(RECORDS PROVIDED Opens)

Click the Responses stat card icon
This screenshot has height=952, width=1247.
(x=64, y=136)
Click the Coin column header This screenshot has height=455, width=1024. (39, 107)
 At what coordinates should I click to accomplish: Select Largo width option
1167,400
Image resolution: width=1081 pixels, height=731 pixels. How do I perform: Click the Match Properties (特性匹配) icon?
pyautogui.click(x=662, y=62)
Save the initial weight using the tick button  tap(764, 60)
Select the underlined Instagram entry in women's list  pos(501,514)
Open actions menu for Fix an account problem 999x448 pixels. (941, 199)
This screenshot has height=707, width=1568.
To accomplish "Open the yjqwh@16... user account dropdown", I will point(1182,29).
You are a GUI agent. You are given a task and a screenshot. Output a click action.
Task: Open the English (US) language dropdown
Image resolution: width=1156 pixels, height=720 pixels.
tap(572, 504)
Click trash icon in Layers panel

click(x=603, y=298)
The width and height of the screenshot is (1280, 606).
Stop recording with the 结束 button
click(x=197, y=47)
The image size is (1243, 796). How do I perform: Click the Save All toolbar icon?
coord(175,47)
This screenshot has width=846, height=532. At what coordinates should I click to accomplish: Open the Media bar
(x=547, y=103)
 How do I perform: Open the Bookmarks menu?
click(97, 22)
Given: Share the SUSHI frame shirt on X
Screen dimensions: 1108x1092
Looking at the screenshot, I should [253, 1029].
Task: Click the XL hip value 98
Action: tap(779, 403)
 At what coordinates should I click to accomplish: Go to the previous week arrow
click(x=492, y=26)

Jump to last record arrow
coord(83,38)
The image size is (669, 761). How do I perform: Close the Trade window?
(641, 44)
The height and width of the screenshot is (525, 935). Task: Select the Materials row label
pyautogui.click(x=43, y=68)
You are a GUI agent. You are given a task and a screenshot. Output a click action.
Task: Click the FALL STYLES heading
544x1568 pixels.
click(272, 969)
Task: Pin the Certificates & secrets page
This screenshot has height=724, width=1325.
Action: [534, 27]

(RECORDS PROVIDED Closes)

* **GOAL OF THE EXERCISE**:
Whenever a line in the records contains the word "account", copy that line.

* **RESULT**:
Open actions menu for Fix an account problem 999x448 pixels. (941, 199)
To accomplish "Open the yjqwh@16... user account dropdown", I will point(1182,29).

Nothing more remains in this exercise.